--- START ---

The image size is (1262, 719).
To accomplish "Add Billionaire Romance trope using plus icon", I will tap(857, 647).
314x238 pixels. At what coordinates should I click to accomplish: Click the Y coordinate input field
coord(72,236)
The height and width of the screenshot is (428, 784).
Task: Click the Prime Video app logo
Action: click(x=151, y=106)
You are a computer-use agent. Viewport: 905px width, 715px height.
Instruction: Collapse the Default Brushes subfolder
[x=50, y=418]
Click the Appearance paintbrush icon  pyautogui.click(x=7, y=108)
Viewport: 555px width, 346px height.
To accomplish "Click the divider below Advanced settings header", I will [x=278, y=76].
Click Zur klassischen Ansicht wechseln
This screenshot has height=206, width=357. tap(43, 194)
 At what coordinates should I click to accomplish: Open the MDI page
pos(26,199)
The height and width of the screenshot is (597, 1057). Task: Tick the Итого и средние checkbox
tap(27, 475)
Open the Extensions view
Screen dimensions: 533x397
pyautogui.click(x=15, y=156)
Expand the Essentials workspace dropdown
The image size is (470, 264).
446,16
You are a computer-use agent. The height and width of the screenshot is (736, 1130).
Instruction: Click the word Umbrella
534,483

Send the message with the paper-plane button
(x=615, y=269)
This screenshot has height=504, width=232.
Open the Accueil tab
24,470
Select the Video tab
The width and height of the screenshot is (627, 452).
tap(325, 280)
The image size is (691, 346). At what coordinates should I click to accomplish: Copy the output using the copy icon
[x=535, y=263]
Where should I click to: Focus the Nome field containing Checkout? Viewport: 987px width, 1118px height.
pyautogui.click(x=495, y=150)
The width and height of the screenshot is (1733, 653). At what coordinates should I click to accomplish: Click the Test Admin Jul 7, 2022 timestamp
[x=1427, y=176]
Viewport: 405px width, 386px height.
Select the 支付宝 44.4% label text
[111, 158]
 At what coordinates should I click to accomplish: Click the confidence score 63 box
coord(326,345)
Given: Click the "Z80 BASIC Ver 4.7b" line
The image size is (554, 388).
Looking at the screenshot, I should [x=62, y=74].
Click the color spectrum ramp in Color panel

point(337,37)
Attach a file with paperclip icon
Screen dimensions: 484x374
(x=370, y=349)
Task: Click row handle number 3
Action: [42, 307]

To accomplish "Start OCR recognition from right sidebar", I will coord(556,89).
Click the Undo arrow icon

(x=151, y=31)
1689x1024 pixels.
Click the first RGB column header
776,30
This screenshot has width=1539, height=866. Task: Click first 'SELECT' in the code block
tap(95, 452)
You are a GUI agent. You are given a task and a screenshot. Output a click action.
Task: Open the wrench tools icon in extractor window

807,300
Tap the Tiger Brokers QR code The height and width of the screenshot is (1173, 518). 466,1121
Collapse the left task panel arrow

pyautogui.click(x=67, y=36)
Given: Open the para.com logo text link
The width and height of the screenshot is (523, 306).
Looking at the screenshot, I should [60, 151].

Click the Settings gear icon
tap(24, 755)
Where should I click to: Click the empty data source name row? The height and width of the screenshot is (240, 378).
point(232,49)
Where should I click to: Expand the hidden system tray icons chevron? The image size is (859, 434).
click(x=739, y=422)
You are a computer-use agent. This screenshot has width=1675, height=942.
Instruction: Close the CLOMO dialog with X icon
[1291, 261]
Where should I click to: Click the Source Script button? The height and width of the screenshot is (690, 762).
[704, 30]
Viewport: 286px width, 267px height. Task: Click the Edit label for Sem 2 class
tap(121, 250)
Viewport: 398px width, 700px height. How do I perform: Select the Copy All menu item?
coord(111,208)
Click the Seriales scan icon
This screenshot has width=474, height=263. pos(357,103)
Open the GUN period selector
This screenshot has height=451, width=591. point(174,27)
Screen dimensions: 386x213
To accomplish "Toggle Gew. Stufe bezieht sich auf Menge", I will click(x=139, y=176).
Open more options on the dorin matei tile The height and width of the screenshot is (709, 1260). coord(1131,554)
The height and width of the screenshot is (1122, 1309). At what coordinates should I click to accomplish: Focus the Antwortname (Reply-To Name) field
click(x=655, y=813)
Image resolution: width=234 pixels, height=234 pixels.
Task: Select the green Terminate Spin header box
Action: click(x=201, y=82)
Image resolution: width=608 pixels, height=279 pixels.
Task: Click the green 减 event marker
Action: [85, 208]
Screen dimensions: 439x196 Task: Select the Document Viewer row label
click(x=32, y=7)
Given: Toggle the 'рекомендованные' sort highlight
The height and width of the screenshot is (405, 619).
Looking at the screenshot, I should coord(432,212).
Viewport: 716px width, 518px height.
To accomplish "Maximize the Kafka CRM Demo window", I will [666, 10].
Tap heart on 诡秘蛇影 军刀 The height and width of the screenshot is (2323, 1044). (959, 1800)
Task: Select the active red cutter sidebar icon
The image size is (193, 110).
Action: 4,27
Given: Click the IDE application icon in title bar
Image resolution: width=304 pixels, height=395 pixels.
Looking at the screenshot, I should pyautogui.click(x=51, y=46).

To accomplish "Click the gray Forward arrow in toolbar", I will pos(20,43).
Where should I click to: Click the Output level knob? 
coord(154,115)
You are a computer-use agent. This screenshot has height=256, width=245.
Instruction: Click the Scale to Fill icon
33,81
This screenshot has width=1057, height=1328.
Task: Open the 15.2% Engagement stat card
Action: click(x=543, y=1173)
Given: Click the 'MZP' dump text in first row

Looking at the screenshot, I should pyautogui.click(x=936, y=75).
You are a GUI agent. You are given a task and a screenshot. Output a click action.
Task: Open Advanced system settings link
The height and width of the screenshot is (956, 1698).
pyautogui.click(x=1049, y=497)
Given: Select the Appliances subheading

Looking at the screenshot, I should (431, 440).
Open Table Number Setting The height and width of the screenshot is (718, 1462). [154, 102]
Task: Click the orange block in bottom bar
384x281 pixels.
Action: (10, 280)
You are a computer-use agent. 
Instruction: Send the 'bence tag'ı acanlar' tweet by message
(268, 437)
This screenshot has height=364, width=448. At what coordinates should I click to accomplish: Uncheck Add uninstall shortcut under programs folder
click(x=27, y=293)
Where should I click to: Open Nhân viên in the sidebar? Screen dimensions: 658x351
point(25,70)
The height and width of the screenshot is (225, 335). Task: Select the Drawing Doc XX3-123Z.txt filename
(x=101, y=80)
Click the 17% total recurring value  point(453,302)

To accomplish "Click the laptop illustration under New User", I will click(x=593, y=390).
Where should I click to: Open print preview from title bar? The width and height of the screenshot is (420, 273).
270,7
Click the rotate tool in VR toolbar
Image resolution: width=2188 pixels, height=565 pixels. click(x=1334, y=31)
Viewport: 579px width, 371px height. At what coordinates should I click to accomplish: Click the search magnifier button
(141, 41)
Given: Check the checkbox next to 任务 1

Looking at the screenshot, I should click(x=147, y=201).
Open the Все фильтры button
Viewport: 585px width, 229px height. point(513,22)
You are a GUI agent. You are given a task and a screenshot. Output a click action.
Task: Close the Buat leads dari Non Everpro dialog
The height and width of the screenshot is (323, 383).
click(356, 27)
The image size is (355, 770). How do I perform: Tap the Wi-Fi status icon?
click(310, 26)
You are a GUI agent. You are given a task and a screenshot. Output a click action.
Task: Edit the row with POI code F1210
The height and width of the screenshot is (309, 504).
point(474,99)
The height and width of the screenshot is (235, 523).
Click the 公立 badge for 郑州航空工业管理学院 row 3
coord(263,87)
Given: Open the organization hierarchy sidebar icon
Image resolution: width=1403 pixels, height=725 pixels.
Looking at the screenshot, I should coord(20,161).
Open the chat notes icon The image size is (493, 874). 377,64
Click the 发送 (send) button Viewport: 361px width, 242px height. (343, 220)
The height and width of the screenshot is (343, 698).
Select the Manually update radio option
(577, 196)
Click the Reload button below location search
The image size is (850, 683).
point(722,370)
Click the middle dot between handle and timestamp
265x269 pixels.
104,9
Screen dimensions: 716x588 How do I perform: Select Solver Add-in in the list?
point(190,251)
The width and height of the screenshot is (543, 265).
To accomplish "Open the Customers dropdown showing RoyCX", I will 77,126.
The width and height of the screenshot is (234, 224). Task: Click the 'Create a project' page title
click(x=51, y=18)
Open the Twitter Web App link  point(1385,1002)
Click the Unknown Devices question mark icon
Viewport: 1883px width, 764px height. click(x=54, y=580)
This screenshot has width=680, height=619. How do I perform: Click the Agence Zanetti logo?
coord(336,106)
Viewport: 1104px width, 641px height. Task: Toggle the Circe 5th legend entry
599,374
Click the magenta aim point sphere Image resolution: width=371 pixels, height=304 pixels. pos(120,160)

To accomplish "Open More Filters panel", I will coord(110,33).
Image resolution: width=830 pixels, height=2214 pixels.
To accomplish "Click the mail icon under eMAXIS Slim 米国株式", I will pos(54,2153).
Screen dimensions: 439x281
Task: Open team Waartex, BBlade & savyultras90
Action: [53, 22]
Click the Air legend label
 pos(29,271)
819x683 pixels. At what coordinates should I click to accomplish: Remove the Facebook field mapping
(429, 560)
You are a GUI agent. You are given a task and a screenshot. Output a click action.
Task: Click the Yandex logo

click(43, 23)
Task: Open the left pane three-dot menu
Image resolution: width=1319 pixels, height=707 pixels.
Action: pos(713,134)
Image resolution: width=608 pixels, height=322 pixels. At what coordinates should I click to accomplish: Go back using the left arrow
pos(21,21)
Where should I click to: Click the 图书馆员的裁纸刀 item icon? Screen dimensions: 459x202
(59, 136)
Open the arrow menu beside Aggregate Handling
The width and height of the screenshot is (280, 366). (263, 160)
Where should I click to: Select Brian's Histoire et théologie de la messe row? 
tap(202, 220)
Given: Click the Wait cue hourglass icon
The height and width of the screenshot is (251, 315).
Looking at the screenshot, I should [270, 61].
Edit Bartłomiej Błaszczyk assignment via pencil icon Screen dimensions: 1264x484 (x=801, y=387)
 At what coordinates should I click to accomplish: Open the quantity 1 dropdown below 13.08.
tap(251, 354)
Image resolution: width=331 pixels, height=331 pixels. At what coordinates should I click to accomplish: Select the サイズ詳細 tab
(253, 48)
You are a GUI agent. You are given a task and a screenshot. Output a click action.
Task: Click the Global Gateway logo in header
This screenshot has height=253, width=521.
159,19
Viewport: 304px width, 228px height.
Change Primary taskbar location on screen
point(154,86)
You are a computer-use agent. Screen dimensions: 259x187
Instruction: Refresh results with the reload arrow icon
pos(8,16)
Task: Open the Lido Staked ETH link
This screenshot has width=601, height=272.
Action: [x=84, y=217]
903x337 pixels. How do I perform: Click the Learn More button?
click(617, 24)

--- END ---

## [What you will do]
If a line in the material contains "link", show it.

## [Written answer]
Given: Open the para.com logo text link
Task: Open Advanced system settings link
Open the Twitter Web App link  point(1385,1002)
Task: Open the Lido Staked ETH link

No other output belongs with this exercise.